PROBLEM STATEMENT.
Whenever the word "will" turns up in a line of the data below, copy that line.

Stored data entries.
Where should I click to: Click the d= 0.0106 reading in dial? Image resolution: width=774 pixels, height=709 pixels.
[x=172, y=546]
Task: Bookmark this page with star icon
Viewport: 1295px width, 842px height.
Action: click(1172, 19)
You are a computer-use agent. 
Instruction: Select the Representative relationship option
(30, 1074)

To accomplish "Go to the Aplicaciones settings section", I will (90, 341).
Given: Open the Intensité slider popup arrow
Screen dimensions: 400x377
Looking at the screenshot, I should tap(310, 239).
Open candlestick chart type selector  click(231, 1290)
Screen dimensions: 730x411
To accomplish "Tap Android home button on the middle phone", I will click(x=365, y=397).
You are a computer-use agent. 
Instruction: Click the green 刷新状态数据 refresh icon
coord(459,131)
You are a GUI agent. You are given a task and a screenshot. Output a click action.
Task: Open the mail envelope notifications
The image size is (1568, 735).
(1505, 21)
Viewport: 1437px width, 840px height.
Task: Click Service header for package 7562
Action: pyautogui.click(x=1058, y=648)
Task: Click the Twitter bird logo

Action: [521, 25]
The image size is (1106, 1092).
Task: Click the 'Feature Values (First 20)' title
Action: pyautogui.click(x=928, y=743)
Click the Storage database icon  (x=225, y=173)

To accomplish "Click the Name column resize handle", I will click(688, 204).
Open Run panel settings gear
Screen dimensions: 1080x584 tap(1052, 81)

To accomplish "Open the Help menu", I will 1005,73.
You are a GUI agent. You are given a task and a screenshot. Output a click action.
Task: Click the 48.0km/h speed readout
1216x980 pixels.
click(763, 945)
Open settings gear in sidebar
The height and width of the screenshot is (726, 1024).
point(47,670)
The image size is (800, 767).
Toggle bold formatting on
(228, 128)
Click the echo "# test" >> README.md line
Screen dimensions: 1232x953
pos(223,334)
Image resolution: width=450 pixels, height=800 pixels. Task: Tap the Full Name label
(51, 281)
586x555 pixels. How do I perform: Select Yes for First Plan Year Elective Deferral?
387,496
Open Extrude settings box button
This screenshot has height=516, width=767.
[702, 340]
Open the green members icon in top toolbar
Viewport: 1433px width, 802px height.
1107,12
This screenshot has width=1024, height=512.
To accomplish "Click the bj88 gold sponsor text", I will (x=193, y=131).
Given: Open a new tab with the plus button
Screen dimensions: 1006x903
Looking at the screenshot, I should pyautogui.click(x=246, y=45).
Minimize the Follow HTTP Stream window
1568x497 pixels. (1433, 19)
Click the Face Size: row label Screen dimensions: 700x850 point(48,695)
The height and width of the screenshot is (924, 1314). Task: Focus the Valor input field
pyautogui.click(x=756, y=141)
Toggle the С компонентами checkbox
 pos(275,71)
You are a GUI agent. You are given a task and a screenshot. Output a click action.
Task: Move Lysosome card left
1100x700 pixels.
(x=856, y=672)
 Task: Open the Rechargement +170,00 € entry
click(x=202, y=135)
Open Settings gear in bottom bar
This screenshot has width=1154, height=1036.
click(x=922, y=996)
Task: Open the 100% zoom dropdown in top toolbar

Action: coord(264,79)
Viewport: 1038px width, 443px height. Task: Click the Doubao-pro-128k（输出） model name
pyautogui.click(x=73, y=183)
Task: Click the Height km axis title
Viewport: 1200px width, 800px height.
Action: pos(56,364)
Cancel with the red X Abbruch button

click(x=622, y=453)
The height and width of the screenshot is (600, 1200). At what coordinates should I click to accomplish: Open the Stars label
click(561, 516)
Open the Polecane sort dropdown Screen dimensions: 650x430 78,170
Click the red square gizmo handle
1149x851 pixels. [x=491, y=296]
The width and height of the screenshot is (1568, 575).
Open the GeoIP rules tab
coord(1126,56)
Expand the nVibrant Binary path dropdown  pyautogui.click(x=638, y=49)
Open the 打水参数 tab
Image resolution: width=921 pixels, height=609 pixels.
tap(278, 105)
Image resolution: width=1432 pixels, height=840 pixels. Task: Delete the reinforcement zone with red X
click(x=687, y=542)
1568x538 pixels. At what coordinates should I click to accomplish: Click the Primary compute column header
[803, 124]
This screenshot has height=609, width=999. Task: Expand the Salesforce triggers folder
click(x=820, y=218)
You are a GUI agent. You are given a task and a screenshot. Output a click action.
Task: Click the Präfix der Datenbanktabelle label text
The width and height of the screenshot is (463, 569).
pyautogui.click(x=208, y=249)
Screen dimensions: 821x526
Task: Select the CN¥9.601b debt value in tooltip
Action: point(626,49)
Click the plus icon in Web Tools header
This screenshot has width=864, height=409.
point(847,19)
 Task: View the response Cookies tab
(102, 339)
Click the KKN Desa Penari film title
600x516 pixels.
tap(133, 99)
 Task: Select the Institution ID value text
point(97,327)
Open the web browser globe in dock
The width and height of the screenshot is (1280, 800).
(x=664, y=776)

OUTPUT.
To accomplish "Go to the Aplicaciones settings section", I will (90, 341).
To accomplish "Tap Android home button on the middle phone", I will click(x=365, y=397).
To accomplish "Click the Name column resize handle", I will click(688, 204).
To accomplish "Open the Help menu", I will 1005,73.
To accomplish "Click the bj88 gold sponsor text", I will (x=193, y=131).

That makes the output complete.